NASHVILLE, Tenn. (AP) - Attorneys for two Memphis voters told a panel of the state Appeals Court on Thursday that they should strike down a new law requiring voters to show photo identification at the polls because it disenfranchises voters.
"This law, this statute, effects the young, minorities and poor folks," said attorney George Barrett, who represents two Memphis women who lack state-issued photo identification. The suit says their provisional votes in the August primary were not counted.
Barrett told the court that the new law violates the state constitution, which lists the requirements to vote as proof of age, citizenship, residency and registration.
"We're dealing with the most basic right our citizens have and that is the right to vote," he said. "Without that right, every other right goes away."
Barrett said one of the plaintiffs is "a grandmother with two grandchildren in her custody, one of them a special-needs child. She hasn't been employed for over a year and has exhausted her unemployment benefits."
He said requiring her to obtain a photo ID from a driver's license station was oppressive.

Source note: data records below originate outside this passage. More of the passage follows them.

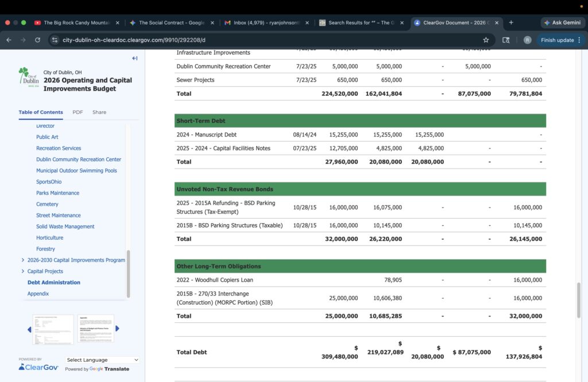Go back to the previous page
Viewport: 588px width, 382px height.
(9, 40)
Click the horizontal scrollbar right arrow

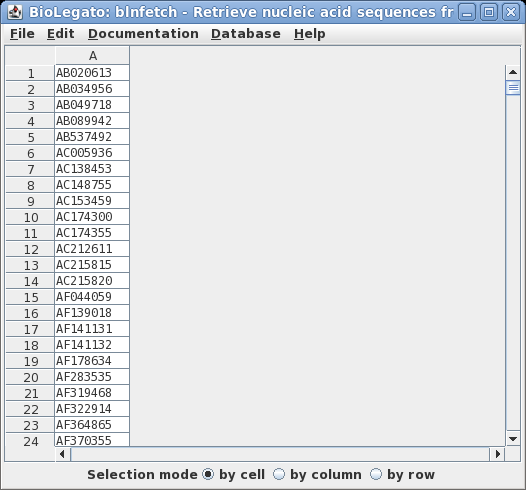pyautogui.click(x=498, y=454)
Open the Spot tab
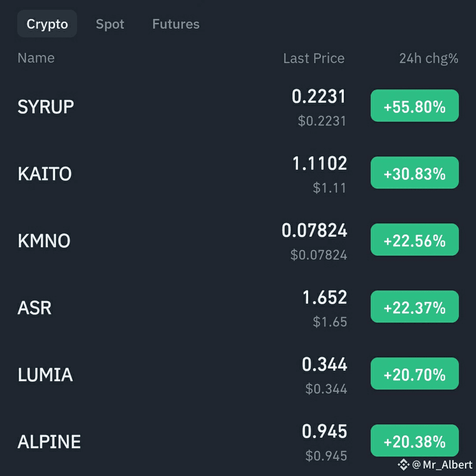This screenshot has height=476, width=476. [110, 24]

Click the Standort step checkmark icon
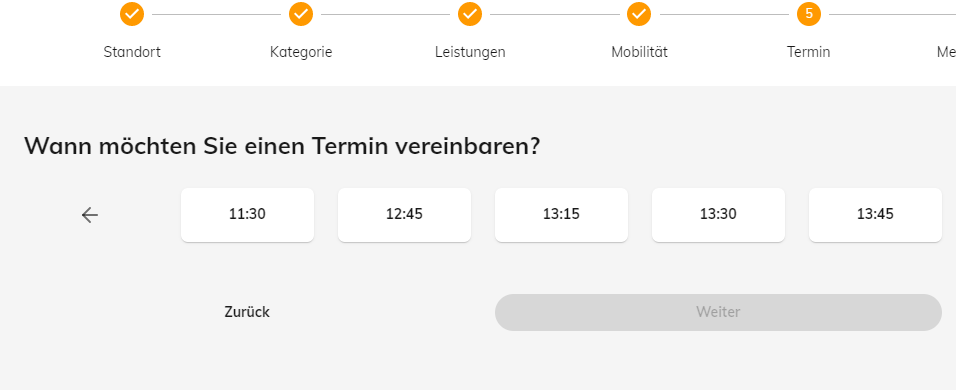click(132, 14)
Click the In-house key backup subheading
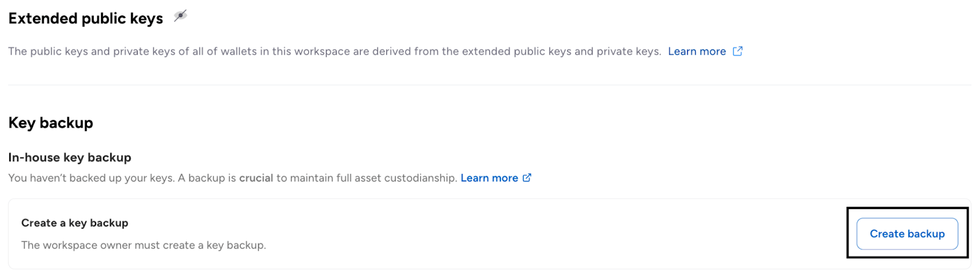The width and height of the screenshot is (980, 277). tap(70, 157)
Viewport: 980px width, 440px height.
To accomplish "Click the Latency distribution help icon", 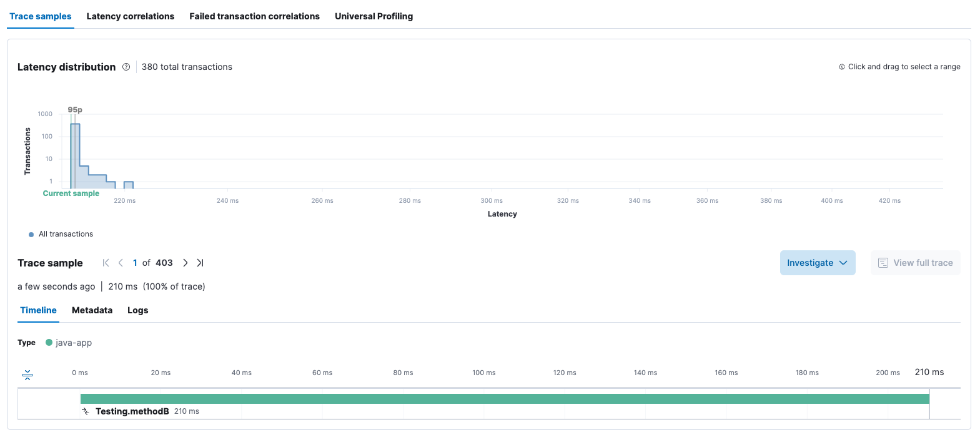I will (126, 67).
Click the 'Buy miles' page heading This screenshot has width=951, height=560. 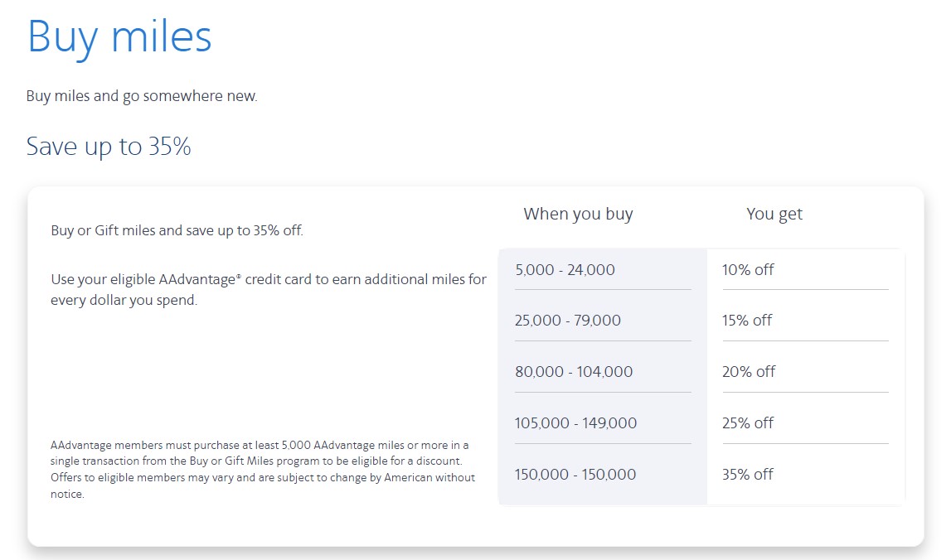(119, 36)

Janet Kleinfelter, with the Attorney General's office, argued the new law is not oppressive and is a reasonable way to ensure the integrity of the ballot box.
Kleinfelter said that the measure inspires public confidence in the vote.
"That encourages participation, which is borne out by the evidence of increased voter turnout."
The plaintiffs hope the court will declare the law unconstitutional, but as an alternative, they want the court to declare that a photo ID from the Memphis public library system is adequate to vote.
The law refers to identification issued by entities of the state. Attorneys for Memphis argued that the city is an entity of the state.
They also said that the requirements to obtain a library ID are more stringent than those to obtain some other photo IDs that are valid under the law.
Kleinfelter argued that the law applies only to entities that are part of the state government and does not include local governments.
After the hearing, Elections Coordinator Mark Goins defended the new law.
"People have confidence in voting now," he said. And he said that if the court were to strike it down in the middle of the election, it would create problems. Early voting started Wednesday and Election Day is November 6.
Memphis City Attorney Herman Morris said the state constitution requires that maximum voter participation be encouraged.
"I'm shocked the state Attorney General isn't arguing as hard as he can to make voting easier."